Easter is going to be different this year for many. From Zoomed family gatherings to drive-by Easter egg hunts, things are more bizarre than we ever could have imagined. While lots of plans are inevitably turned upside down, we can cling to our culinary traditions (or invent new ones), however big or small, and make the most of a bad situation. So thank goodness for the small things, like this recipe for Gluten-Free Carrot Cake Doughnuts.Jump to Recipe
Can This Recipe for Gluten Free Carrot Cake Doughnuts Save Easter?
I’m a bit of a traditionalist when it comes to holiday meals. On Easter we do dinner, not brunch, and we always have lamb, we always have lemon tart, and sometimes we have carrot cake. But since our group will be much, much smaller this year, I won’t need to make a multitude of desserts. So that’s why I decided to turn my gluten-free carrot cake into carrot cake doughnuts because life is uncertain and I’m pretty sure that cake for breakfast is acceptable if it’s round and has a hole missing from the middle and/or you’re in the middle of a global pandemic. Plus they are baked, not fried, and have carrots and everyone knows that carrots are a heath food.
So carrot cake, I mean doughnuts, for Easter breakfast it is!

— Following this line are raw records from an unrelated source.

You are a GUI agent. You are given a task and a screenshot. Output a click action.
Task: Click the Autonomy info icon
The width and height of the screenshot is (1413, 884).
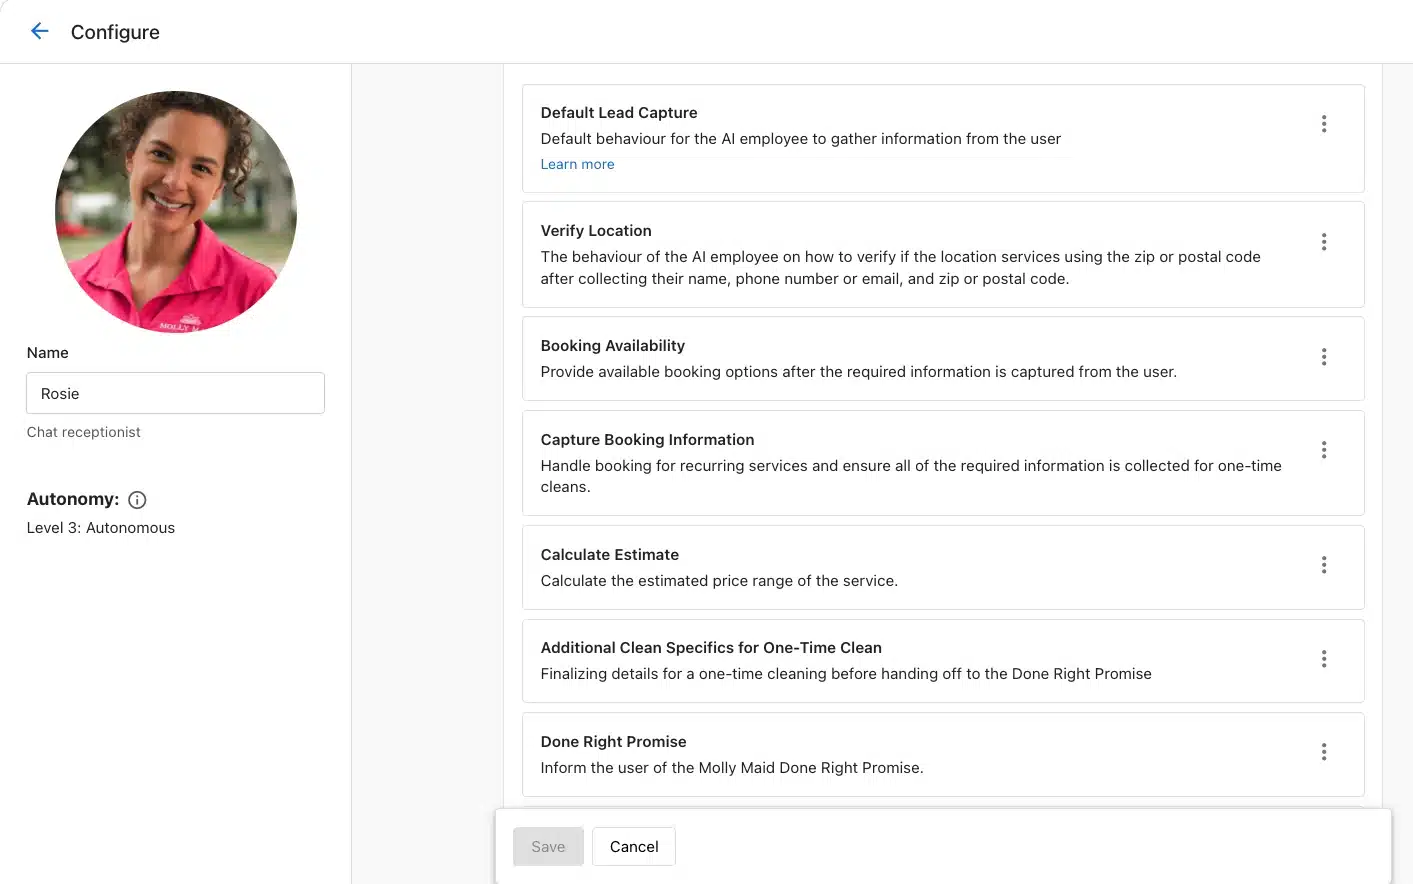137,499
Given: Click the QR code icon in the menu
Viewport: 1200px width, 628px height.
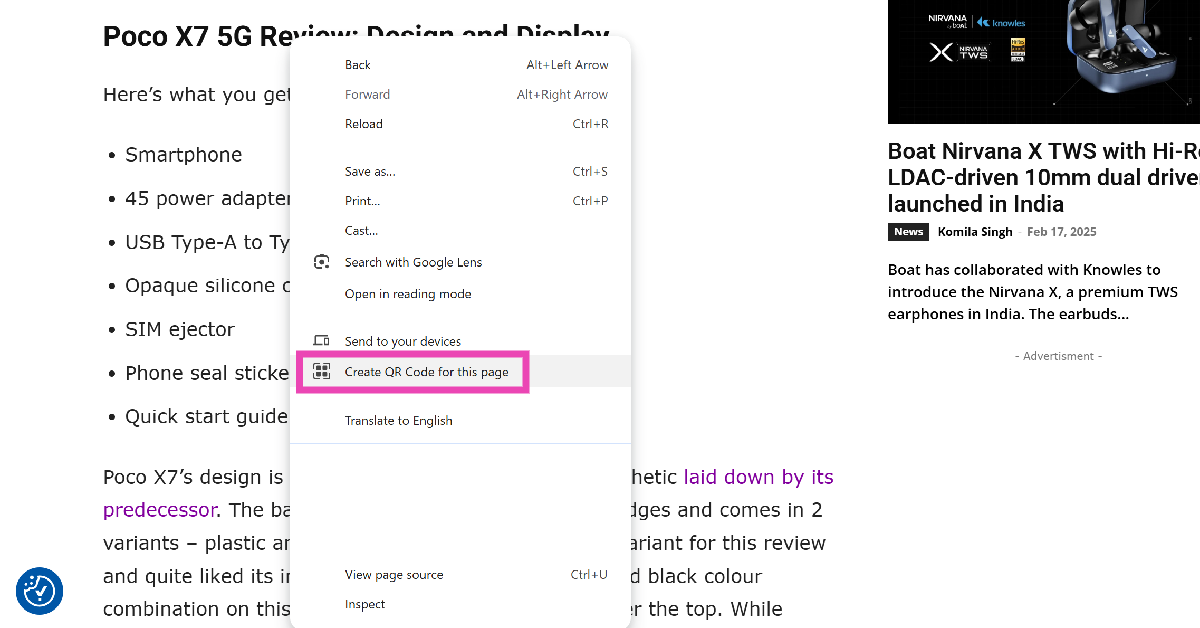Looking at the screenshot, I should tap(321, 372).
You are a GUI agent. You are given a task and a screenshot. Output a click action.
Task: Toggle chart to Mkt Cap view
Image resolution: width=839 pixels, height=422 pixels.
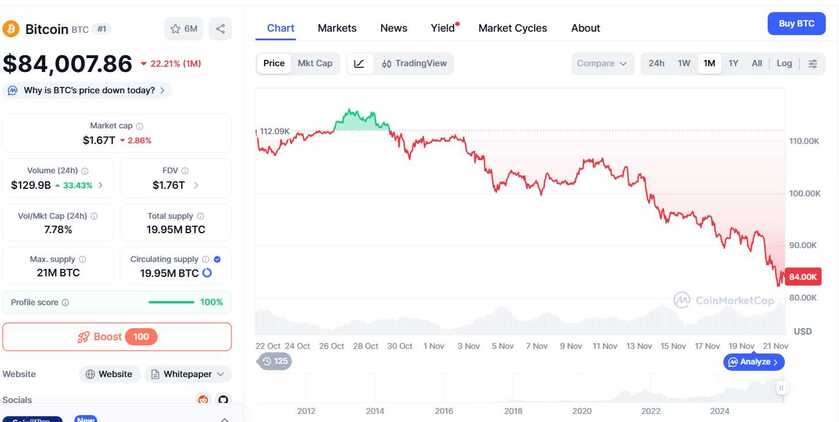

My carrot cake is rich, spicy and moist. I don’t usually add nuts, but you certainly can — chopped and toasted walnuts or pecans would be a great choice here. If you’re feeling really crazy you could add shredded (unsweetened) coconut too, but you don’t need to make a special trip to the market for it, especially these days. I topped these carrot cake doughnuts with a cream cheese glaze and lots of colorful sprinkles because I was making them for a friend with littles, but you could always decorate them with toasted nuts or toasted coconut (or both), or for those who have entirely too much time on their hands, candied carrot curls.
So for those of you who celebrate Easter, I wish you a joyous holiday full of Zoomed family gatherings or Zoomed church, drive-through communion or drive-by Easter egg hunts. But most of all I wish you health, flexibility, peace, patience, and strength in the face of this (temporary) new reality.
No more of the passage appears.